Nineteen people attended the research translation webinar on Wednesday 25 May 2022 organised by the Centre for Primary Health Care and Equity, UNSW in collaboration with Sydney Local Health District (SLHD), South Eastern Sydney Local Health District (SESLHD) and Central and Eastern Sydney Primary Health Network (CESPHN).

The main purpose of the webinar, facilitated by Tony Jackson from SESLHD Population and Community Health, was to: share the main research findings about social isolation and loneliness from the Central and Eastern Sydney Primary and Community Heath Cohort/Resource (CES-P&CH), and to discuss opportunities for research translation. The webinar included four presentations followed by small group discussions

 A/Prof Margo Barr summarised the latest findings from the research on social isolation and loneliness in people over 45 years using CES-P&CH. She stated that in 2020, 41% of the cohort were classified as socially isolated and 43% were classified as lonely; with 25% of the cohort were classified as both socially isolated and lonely. Those who were aged 60 plus, female, had private health insurance, were a parent, reported adequate physical activity, or consumed alcohol were less likely to be classified as socially isolated.
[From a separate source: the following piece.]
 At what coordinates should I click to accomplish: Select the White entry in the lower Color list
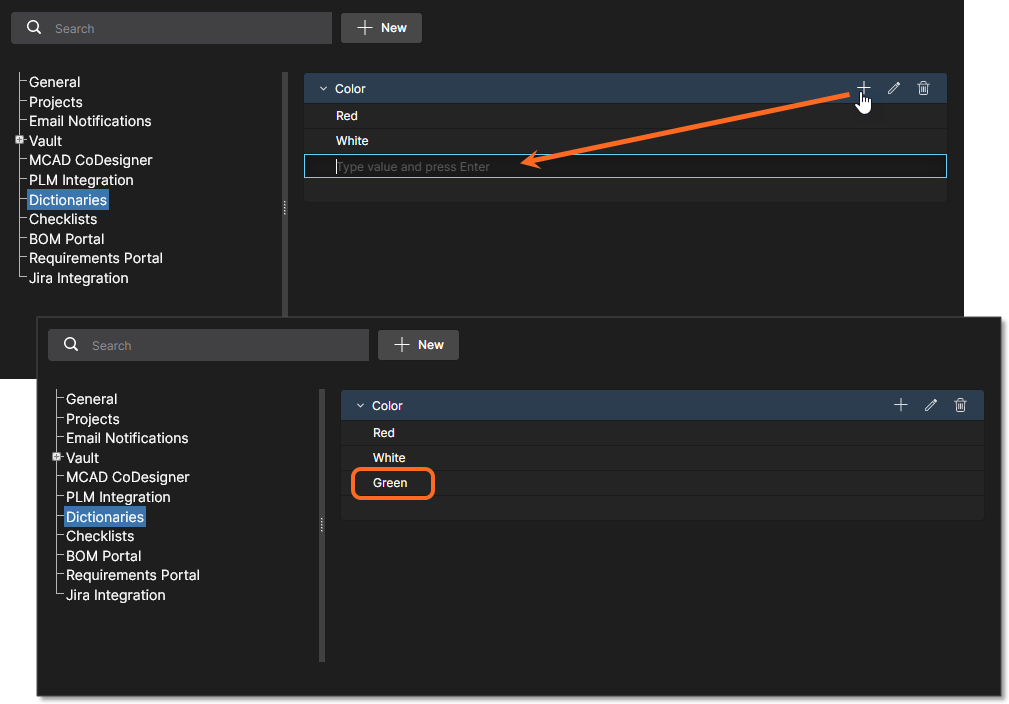click(x=389, y=457)
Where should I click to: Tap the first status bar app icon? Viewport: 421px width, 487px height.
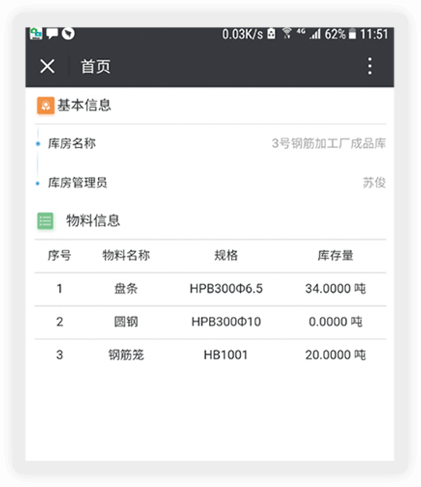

Those who were aged 85 and over, female, or self-reported cancer were less likely to be classified as lonely.

 The three guest research translation presentations were by Sarah Steen, Team Leader of the Boarding house Outreach service from the Newtown Community Centre (delivered by Jude Page, SLHD), Gareth Wreford from the NSW Department of Communities and Justice, and Matina Kremisis, Cheryl Bruce and Hang Trinh from the Riverwood Community Centre (delivered by Jude Page, SLHD). Each presentation featured examples of programs addressing social isolation and loneliness, highlighting where they have been informed by research. 

 Participants then moved into ‘breakout rooms’ where they reflected on the presentations and how they could use evidence to reduce social isolation and loneliness amongst people aged over 45 years.

 Some of the key points from the small group conversations were as follows:

  •  The presentations raised the issue of finding those who are experiencing social isolation or loneliness but are not reaching out for help. What can be done to connect them to appropriate services?
  • The research findings are different to overseas studies given that there is not much of a link between social isolation and health service use or mortality. Further research should be conducted to confirm whether these results are particular to Australia.
  • There is a disconnect between health and what is happening at a community level. The possibility of linking 45 and Up data with NDIS, My Aged Care and AIHW data should be explored to strengthen the link between health and community.
  • The presentations highlighted the impact that community groups have on social isolation and loneliness. This may be attributed to flexibility, involving re-thinking and re-allocating resources internally. 
  • Increasing access to services has the potential to reduce social isolation.

 Prof Mark Harris ended the session by highlighting the value of having forums that bring together academics, clinicians and policy makers where there are shared areas of interest and importance. He also thanked everyone for attending and hoped that we would be able to hold the next Forum face-to-face.